# I think I bricked!



## cnoevl21

So my strat was on tweaked 2.2 and all of a sudden just started freezeing. Id reboot and it would freeze again in minutes. I decided to wipe everything and reflash tweaked 2.2, but that didnt work. At this point I figured i would flash back to stock and complain to verizon about it. Only problem is, Ive never used heimdall before, only odin. I downloaded heimdall, c++, and all the other files located in the thread for Noobs to revert to factory. But for some reason the flash wouldnt take. After running everything in Heimdall I'd get this error:
ERROR: Failed to confirm end of file transfer sequence!
KERNEL upload failed!
Ending session...

Now my phone will not boot up at all, wont charge, just a black screen. Did i brick??? Only thing it will do is boot into download mode, but this does me no good since I keep getting the error in Heimdall. I was going to try flashing something else in Odin, but it will not recognize my device.

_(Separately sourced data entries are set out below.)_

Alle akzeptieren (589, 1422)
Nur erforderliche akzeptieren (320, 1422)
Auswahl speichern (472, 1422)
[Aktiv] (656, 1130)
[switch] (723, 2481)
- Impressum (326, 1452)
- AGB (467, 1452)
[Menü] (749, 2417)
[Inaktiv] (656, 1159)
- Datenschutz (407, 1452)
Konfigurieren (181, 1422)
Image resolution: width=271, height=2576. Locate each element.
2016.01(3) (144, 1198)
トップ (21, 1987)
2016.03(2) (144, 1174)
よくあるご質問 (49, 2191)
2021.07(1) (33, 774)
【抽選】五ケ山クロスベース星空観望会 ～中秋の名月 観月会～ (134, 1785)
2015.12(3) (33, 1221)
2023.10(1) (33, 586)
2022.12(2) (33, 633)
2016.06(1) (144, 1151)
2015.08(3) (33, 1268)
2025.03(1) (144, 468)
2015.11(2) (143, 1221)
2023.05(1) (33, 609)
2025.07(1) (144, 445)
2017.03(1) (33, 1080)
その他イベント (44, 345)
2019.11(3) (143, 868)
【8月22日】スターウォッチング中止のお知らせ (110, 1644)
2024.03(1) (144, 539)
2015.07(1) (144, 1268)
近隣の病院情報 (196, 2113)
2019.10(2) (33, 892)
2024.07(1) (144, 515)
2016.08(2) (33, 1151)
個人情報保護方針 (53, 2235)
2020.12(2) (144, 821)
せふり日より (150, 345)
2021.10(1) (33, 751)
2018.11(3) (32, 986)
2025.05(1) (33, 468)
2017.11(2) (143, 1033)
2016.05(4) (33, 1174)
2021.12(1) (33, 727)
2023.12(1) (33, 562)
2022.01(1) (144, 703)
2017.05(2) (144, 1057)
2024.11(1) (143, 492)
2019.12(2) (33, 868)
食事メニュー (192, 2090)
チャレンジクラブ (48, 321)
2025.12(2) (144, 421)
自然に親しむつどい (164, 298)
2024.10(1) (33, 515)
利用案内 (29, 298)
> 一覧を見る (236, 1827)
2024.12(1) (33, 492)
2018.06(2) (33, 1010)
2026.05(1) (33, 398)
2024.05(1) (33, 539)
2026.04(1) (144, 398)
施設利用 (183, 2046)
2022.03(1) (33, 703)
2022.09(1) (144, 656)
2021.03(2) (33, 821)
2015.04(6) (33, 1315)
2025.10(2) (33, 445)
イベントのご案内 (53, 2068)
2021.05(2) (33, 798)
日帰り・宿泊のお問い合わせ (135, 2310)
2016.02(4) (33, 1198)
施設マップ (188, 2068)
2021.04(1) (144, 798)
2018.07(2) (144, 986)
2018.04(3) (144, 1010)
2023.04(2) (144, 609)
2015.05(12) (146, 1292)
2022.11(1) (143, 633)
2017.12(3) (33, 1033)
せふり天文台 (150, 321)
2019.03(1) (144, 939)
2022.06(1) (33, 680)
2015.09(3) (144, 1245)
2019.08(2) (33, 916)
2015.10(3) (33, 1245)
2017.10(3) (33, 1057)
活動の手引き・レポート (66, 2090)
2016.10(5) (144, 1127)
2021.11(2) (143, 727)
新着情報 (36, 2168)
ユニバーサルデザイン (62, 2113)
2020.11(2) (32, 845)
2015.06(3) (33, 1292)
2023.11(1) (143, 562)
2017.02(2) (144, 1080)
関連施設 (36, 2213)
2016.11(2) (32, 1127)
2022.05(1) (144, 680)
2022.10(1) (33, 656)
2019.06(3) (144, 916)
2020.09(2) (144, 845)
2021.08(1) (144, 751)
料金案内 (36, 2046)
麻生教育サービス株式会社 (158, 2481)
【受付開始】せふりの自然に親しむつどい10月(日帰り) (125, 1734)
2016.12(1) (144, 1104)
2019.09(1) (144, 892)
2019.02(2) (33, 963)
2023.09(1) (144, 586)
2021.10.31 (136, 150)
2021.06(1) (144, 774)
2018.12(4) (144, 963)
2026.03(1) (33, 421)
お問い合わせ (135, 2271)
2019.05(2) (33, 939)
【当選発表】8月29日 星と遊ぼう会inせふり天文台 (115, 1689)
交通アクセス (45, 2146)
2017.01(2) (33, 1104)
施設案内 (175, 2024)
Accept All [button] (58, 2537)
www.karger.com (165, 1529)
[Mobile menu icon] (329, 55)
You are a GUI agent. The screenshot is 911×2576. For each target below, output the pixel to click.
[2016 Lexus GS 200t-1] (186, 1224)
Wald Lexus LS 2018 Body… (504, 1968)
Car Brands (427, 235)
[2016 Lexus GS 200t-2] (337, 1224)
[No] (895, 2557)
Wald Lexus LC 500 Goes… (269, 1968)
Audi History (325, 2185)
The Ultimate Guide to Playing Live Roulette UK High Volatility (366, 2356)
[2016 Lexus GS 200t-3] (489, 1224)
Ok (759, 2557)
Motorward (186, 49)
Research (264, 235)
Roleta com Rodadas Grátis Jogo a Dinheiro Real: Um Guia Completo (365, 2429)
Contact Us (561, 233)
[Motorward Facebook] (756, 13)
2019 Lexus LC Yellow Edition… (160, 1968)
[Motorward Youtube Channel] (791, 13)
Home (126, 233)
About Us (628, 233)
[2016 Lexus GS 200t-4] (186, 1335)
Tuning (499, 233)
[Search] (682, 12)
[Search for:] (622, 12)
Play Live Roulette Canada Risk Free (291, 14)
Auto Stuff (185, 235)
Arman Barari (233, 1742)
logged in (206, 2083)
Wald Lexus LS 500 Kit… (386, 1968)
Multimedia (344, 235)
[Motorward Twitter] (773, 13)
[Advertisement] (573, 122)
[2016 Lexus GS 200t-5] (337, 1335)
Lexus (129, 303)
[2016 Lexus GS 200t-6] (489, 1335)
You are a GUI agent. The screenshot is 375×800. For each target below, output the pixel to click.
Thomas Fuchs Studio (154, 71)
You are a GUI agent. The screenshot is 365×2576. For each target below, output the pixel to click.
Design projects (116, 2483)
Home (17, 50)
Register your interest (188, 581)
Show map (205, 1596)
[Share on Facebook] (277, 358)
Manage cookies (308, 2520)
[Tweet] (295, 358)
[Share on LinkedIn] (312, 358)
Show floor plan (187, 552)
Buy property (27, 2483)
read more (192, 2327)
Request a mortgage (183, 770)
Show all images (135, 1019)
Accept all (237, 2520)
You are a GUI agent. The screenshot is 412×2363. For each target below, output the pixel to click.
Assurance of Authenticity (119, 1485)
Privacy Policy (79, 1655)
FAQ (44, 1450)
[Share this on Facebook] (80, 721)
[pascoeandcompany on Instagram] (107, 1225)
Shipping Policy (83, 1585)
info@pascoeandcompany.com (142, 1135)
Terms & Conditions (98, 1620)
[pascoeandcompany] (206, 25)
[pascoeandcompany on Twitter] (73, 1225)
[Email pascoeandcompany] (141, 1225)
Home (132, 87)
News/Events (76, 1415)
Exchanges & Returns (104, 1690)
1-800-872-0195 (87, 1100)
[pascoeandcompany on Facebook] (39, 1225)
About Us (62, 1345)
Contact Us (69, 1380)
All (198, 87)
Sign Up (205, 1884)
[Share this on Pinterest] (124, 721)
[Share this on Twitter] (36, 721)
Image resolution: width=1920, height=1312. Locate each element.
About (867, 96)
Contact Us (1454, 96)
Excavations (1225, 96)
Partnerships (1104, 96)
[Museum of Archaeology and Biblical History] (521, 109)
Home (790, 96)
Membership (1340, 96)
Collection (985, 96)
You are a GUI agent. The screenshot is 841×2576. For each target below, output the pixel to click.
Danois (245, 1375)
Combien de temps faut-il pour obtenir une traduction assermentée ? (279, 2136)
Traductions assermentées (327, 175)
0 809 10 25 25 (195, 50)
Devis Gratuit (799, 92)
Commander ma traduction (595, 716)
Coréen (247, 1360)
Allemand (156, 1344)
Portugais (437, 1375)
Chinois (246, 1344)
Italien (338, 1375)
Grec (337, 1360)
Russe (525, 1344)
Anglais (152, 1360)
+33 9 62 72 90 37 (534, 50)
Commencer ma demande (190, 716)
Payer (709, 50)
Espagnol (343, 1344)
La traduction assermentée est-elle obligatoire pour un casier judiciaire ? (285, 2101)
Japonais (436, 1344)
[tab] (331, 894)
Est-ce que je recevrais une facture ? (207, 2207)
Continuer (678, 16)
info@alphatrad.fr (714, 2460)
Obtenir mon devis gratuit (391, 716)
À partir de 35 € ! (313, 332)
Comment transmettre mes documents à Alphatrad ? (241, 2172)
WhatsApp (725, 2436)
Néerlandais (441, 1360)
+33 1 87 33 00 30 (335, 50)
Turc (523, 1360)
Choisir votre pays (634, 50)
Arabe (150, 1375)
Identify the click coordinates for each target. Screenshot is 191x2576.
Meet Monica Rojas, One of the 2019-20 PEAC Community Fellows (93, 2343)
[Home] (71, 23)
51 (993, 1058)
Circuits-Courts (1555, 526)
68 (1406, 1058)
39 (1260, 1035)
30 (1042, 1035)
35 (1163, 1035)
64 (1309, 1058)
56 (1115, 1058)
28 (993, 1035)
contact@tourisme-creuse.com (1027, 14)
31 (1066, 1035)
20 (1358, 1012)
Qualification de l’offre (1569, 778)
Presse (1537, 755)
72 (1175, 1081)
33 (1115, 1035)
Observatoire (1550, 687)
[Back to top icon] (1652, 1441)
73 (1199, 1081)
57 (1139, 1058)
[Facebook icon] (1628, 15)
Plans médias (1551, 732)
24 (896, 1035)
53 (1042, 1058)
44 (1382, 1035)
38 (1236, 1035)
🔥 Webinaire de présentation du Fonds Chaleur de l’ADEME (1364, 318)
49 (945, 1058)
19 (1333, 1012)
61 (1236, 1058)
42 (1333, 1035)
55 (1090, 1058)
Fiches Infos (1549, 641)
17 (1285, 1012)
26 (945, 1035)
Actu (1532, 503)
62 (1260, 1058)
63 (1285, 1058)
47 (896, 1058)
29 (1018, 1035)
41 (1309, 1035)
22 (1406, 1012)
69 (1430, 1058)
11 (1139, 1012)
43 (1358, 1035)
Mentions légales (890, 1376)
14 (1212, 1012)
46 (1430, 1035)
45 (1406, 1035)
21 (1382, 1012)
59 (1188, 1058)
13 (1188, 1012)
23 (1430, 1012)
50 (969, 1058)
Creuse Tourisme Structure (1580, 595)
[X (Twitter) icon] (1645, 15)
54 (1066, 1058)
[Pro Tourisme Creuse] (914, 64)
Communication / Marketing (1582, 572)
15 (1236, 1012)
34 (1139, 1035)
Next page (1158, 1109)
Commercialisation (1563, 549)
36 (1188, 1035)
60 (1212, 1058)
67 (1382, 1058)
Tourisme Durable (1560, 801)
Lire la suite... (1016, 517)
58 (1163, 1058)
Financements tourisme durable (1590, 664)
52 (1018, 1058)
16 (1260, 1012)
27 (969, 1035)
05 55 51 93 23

Can anyone help?


----------



## selyb

As long as you can get to download mode, you are not bricked. what error in Heimdall?


----------



## cnoevl21

It goes through the enter program, gets to 100% but then shows an error:
ERROR: Failed to confirm end of file transfer sequence!
KERNEL upload failed!
Ending session...


----------



## selyb

sorry, I don't know what to tell you about that.


----------



## Crystawth

reverting to the stock kernel should be simple with the command



Code:


heimdall flash --kernel zImage --no-reboot

the --no-reboot modifier makes it so the phone doesn't auto reboot afterwards, and isn't required.. but like i said, if you have the stock zImage file, it SHOULD... should... work. don't quote me... it's hit or miss for some odd reason. I dunno, i'm not an expert here lol.


----------



## dxander1337

Use version 1.3.1. In Heimdall 1.3.2, it gives almost every strat user that same error. Use heimdall 1.3.1, and you should be fine


----------